The chart-topping band will play an intimate acoustic gig for 120 fans at The Glad Cafe, a charity arts hub in Glasgow facing a cash crisis. A £40,000 bill to repair the roof of their B-listed tenement on the city’s southside has placed the venue’s future in doubt.
Now the Glasgow outfit, best-known for hits like Dignity and Real Gone Kid, hopes to help secure the venue’s future with a stripped-down gig on September 15.
The tiny show comes just four months after the group performed to 12,000 fans in a 30th anniversary hometown gig at the SSE Hydro.
Lead singer Ricky Ross said his band – Lorraine McIntosh, Jim Prime, Dougie Vipond, Gregor Philp and Lewis Gordon – felt compelled to help save the venue because of its significance to the cultural fabric of the city.
He said: “The Glad Cafe is a place that is very close to our hearts.

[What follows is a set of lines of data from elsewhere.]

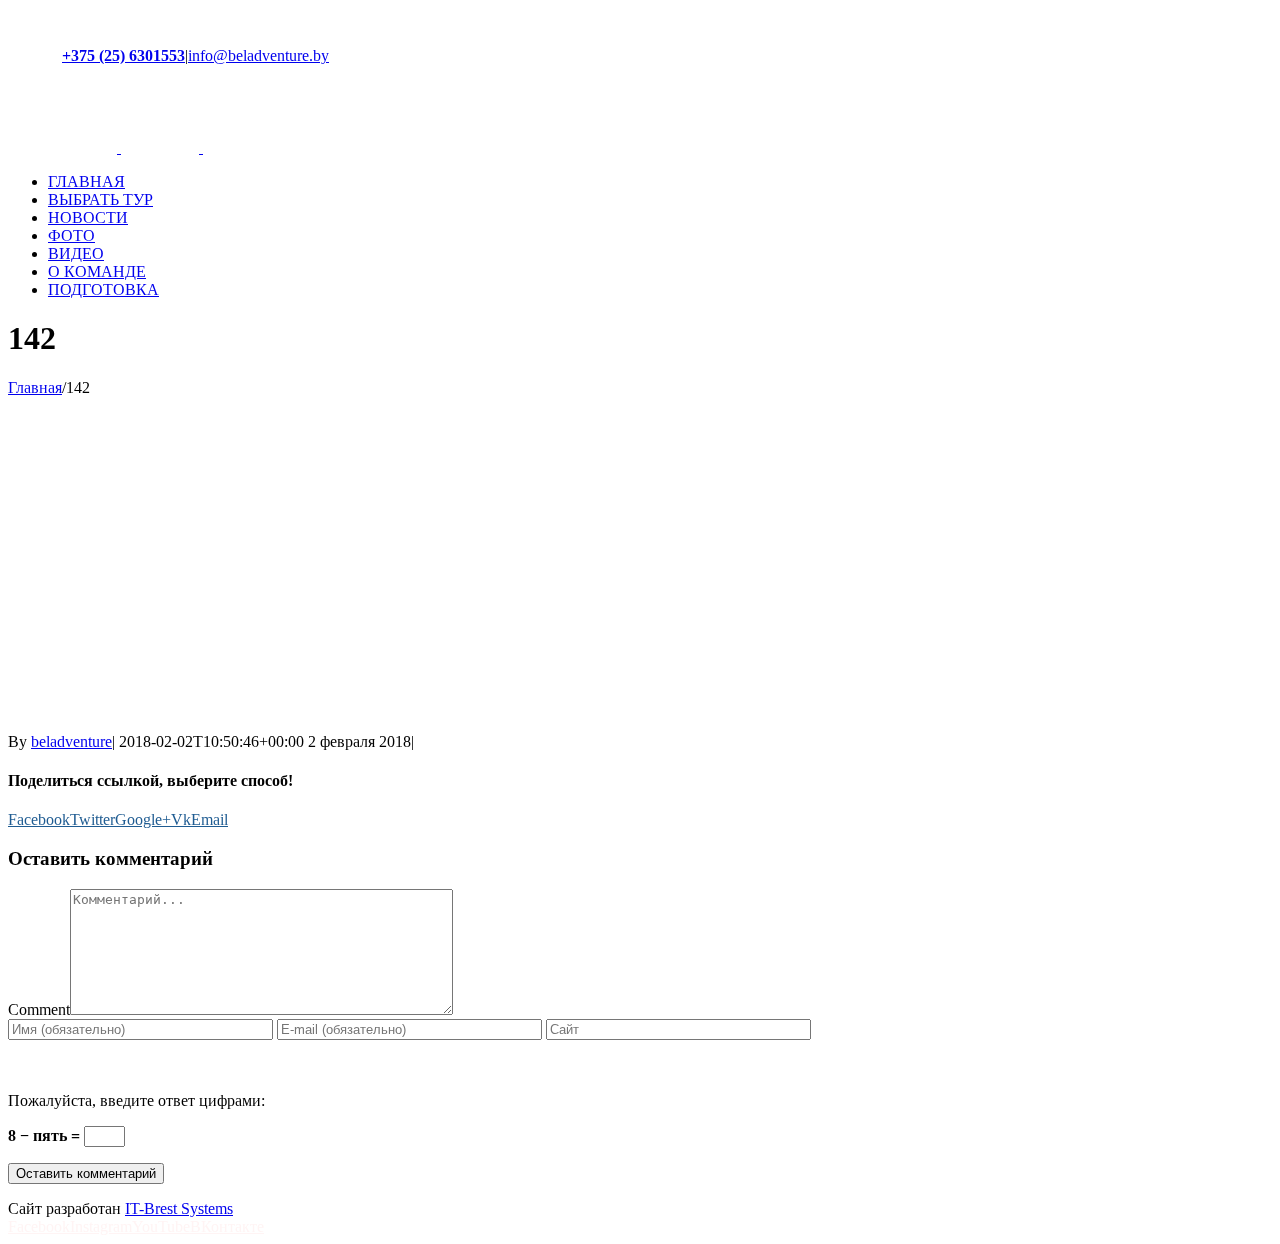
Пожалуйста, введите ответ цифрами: (136, 1100)
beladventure (71, 741)
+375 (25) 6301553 (123, 55)
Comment (39, 1009)
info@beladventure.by (258, 55)
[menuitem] (660, 182)
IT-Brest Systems (179, 1208)
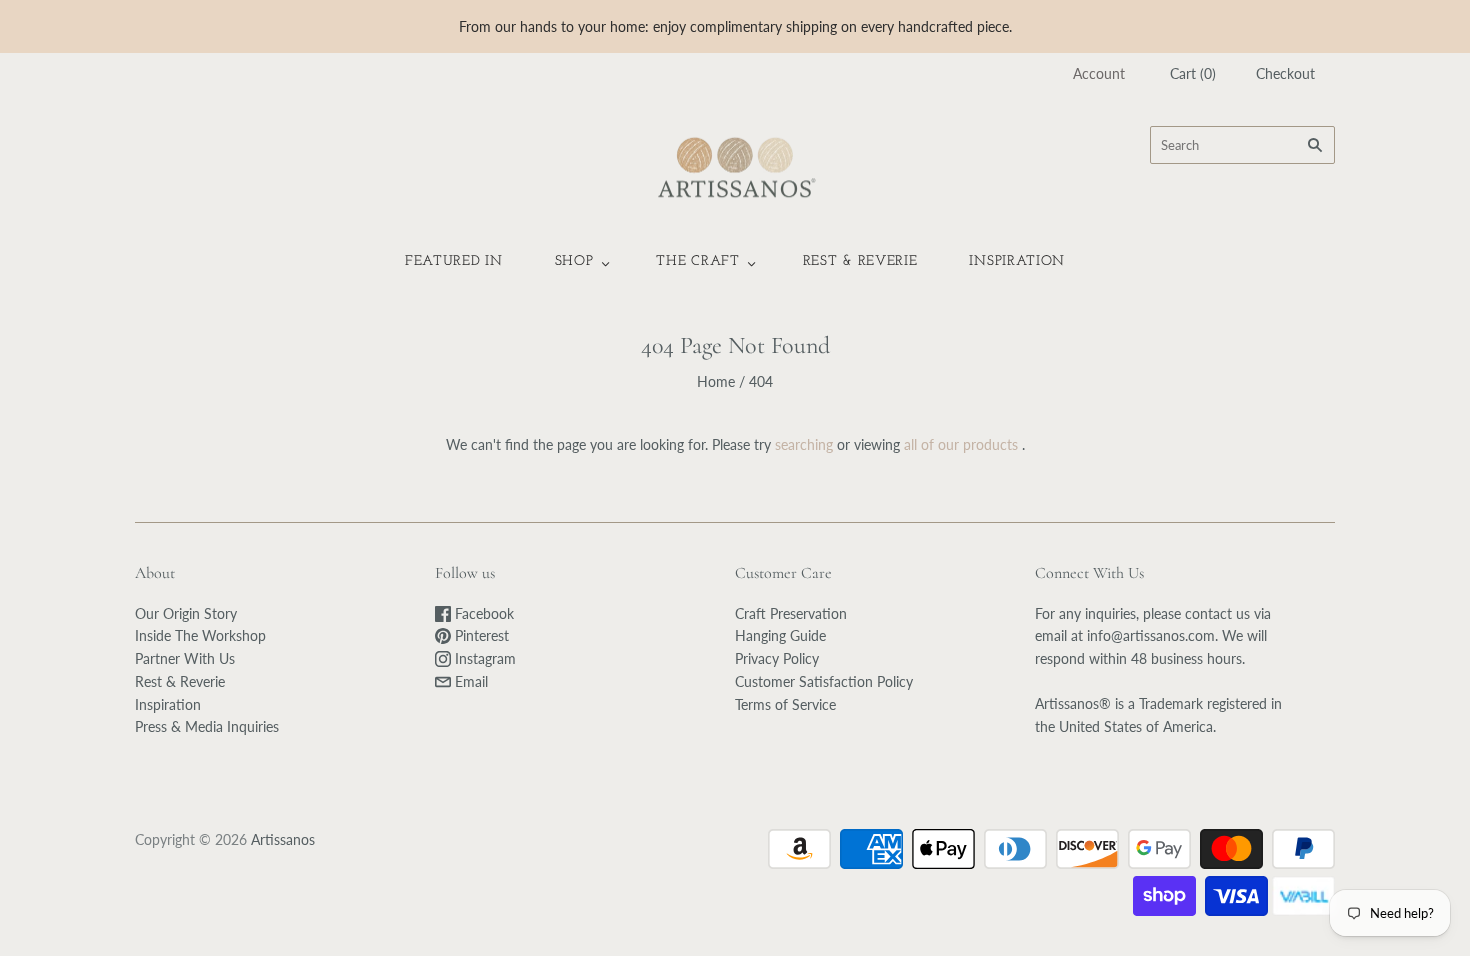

“It’s a great place for bands to come through and there weren’t many places like that when we started.”
Tickets, priced £100, will go on sale on Tuesday via musicglue. A crowdfunding campaign will be launched tomorrow to save the venue, which has four weeks to raise the sum.
Joe Smillie, The Glad Cafe’s managing director, said: “The bill for these repairs knocked us for six.
“It’s an incredible act of kindness and solidarity from Deacon Blue.”